Resistance uses a host of weapons – negative self-talk, fear, imposter syndrome, any and all insecurities an artist may process, as well as physical maladies such as restlessness, anxiety, or lack of sleep.
It was partway through Pressfield’s book when I asked, “Just who, exactly, is in charge of Resistance?”
That was the start of a slight but profound change in how I now view my work and my world.
Eckhart Tolle writes and lectures about the Power of Now. It was from Tolle that I learned our minds are not to be always trusted. That our minds and our thoughts are not who we are and that our thoughts are only a tiny portion of what makes us us. This came as a shocking revelation to me, someone who considered her mind as the seat of her identity. The idea that I could just watch my thoughts drift by without having to act on them, or even acknowledging their worth, was astounding. The idea that I am more then what I think, more than my past mistakes, more than my business, more than my faults, was liberating.
According to Tolle, the majority of our thoughts are about either the future or the past. The past of which we can do nothing more about and the future which is not here yet. The most important thing we can do is center ourselves in the here and now. Right now. This moment. It is this moment in which we are truly alive.

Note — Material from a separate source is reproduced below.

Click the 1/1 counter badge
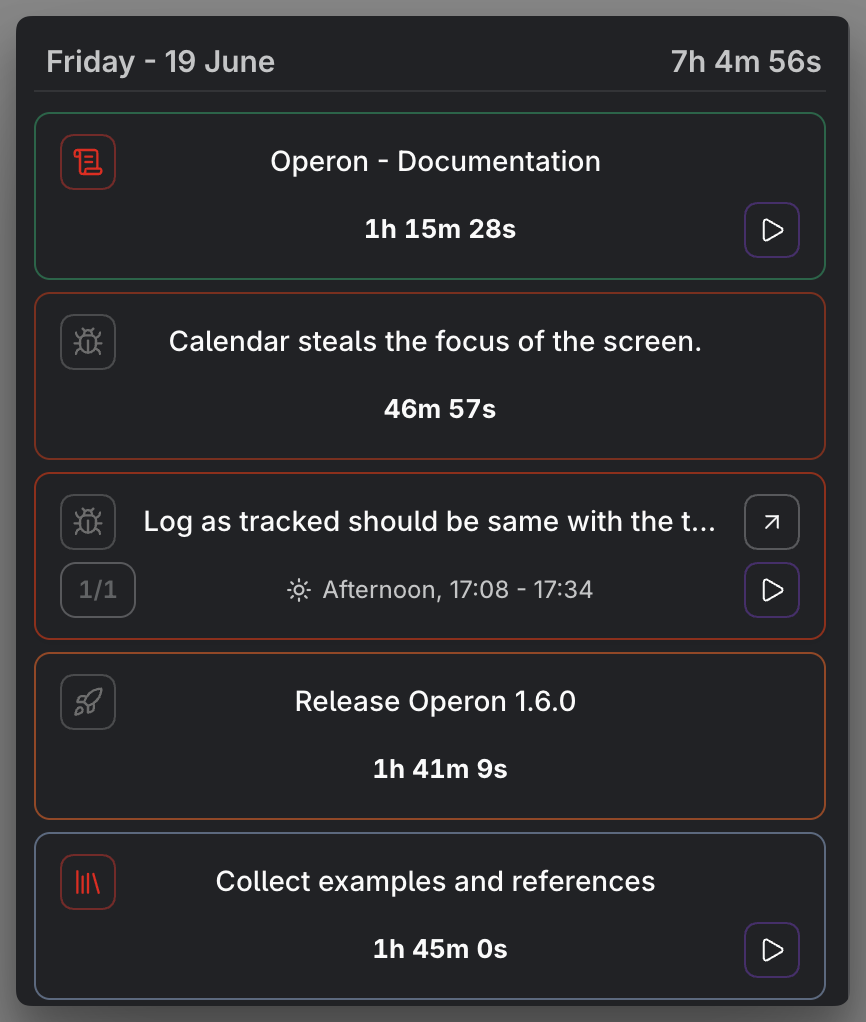(x=98, y=590)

I have been a practitioner of meditation for five years. I believed that I understood the meaning of mindfulness but perhaps it was all the practice that prepared me for the next step in my spiritual journey. Focusing on the Now felt lighter, more joyful, calmer, and without emotional pain.
The ruminations which so often haunted my thoughts were no longer of great importance. I found I could easily dismiss them and as I observed those thoughts I could watch them evaporate like gray mist. Forgiveness of those who harmed me in the past was effortless. My power of concentration increased tenfold because when I focus I am focused on Now. I am focused on the task at hand. Resistance hates this.
To not be able to stop thinking is a terrible affliction. As Tolle points out, identification with only our mind creates a barrier of labels, concepts, words, images, judgments, definitions, and comparisons that block us from knowing who we really are and what our purpose in life is. Obsessive thinking is a tremendous source of lost energy and indulging the egoic mind reinforces the idea that we are separate from life around us. It is the idea that we are separate that is the greatest cause of strife among nations, tribes, neighbors, and our true selves.
And so I write. I write because I love to tell stories, share ideas, impart information, and maybe, just maybe, inspire someone. I write because writing chose me, not I it. And I’ve come to learn that writing is my attempt to lend something meaningful to the world. Or even to just one person.
“The good writer seems to be writing about himself, but has his eye always on that thread of the universe which runs through himself and all things.” – Ralph Waldo Emerson
Barbara
It astounds me how in sync our lives are. I’ve recently discovered Eckhart Tolle myself. I’m finally recognizing my worth as an artist and recently found a venue to display and sell it. I never used to be able to just sit down and paint at will. I was always waiting for the “right time” whatever that means. I’ve never been more free to create than I am now. I’m glad you’re in my life even though we have never met in person. Ha en bra dag!
Lisa
Hi Barbara, thanks for your comment here. I’m so proud of you for taking steps toward your artistic goals! And I’m happy this essay resonated with you. I highly recommend Steven Pressfield as additional reading material. And Eckhart… what a gem!